It has a metering unit 12 as well as a static mixer 14, which unit
is moved during the material application, relative to the
workpieces, by means of a robot, not shown. The metering unit 12
has a valve block 16, only shown in part in FIG. 1, having two
metering valves 18 that are configured as needle valves.
Furthermore, the metering unit 12 has a coupling device 20, which
is detachably and firmly connected with the valve block 16, and in
which the valve seats 22 are arranged. The valve needles 24 extend
into the coupling device 20, and open and close the metering valves
18 on the valve seats 22.
[0015] The static mixer 14 has a coupling part 26 that engages into
the coupling device 20 and is detachably fixed in place on the
latter.
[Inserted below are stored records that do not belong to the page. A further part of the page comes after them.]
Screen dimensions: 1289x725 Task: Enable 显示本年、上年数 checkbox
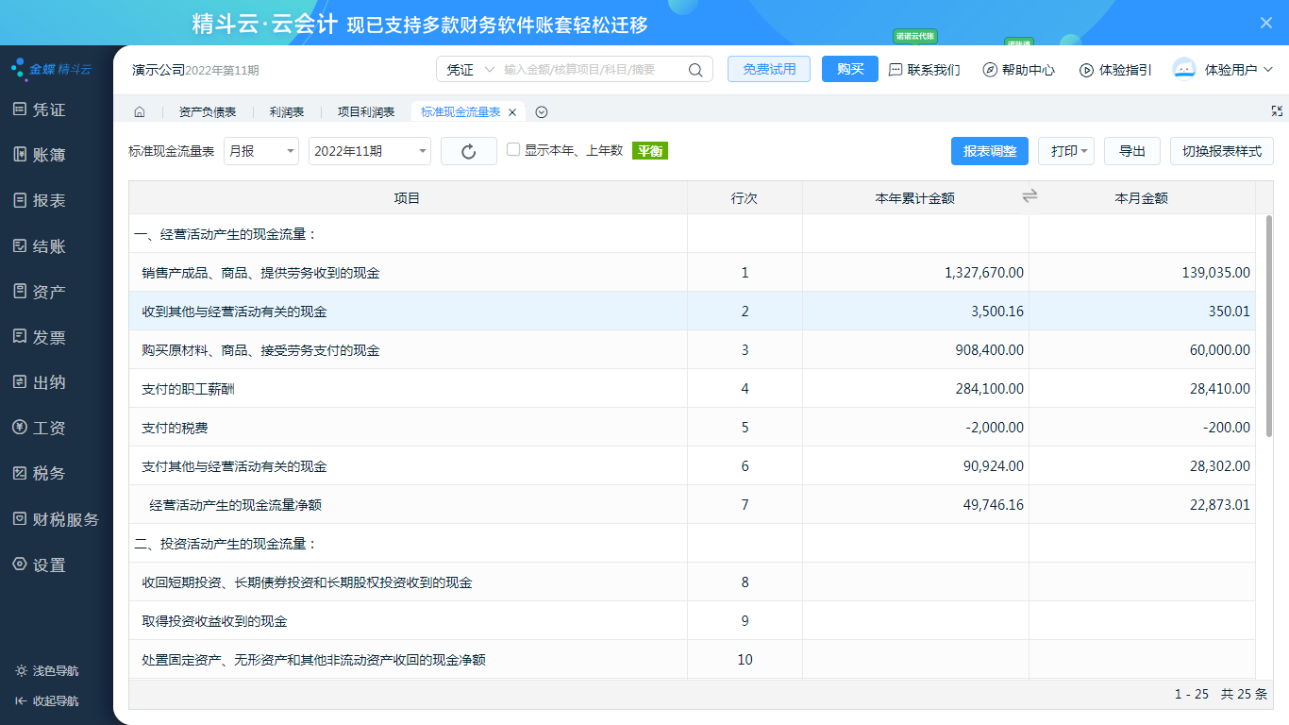click(513, 149)
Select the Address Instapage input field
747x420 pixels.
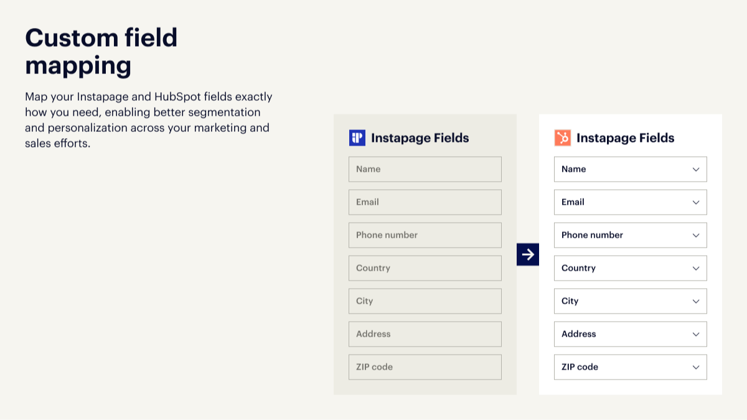click(x=425, y=334)
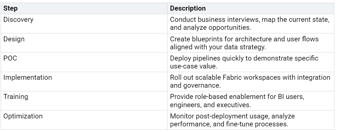Click the text 'performance, and fine-tune processes.'
The image size is (337, 132).
pyautogui.click(x=229, y=124)
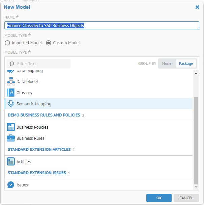This screenshot has height=205, width=204.
Task: Collapse the Standard Extension Issues group
Action: 37,173
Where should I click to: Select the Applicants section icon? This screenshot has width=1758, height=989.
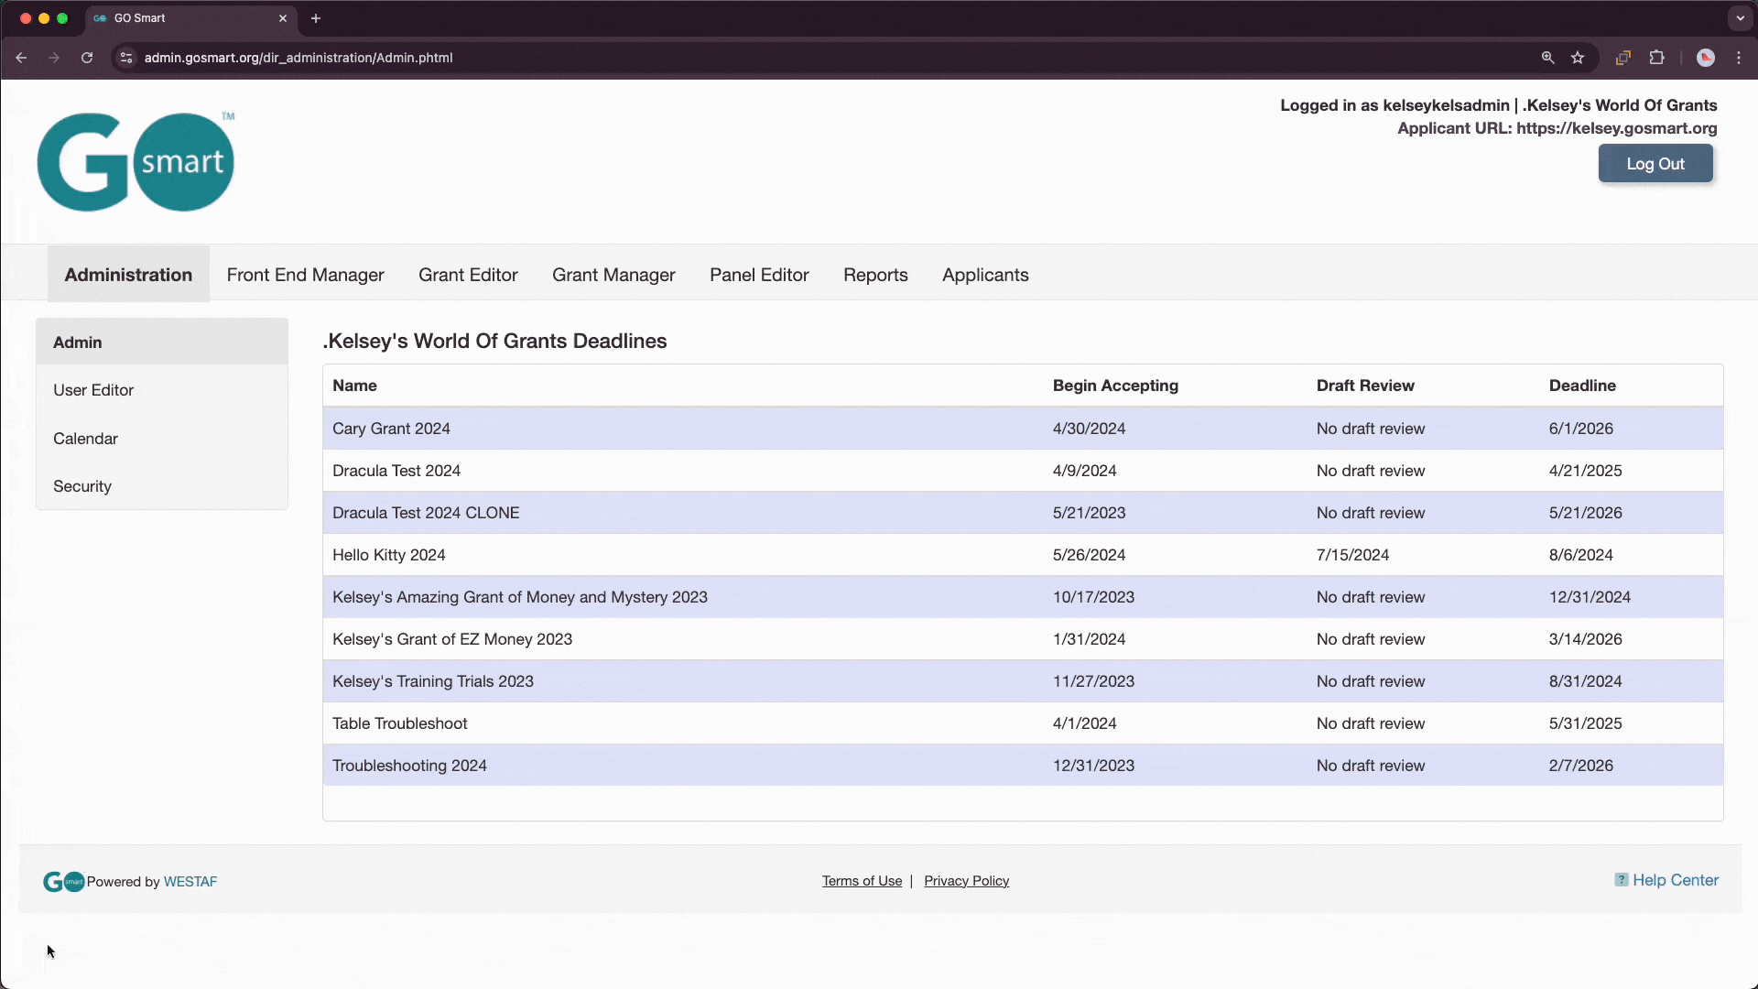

The static mixer 14 furthermore has a blending pipe 28 that
extends from a material inlet 30 at its first end to a material
outlet 32 at its second end. The blending pipe is widened at the
material inlet 30 and communicates there with the metering valves
18. At the material outlet 32, it is conically narrowed. It has an
inner pipe 34 that has the material inlet 30 and the material
outlet 32, in which pipe a blending spiral 36 is arranged.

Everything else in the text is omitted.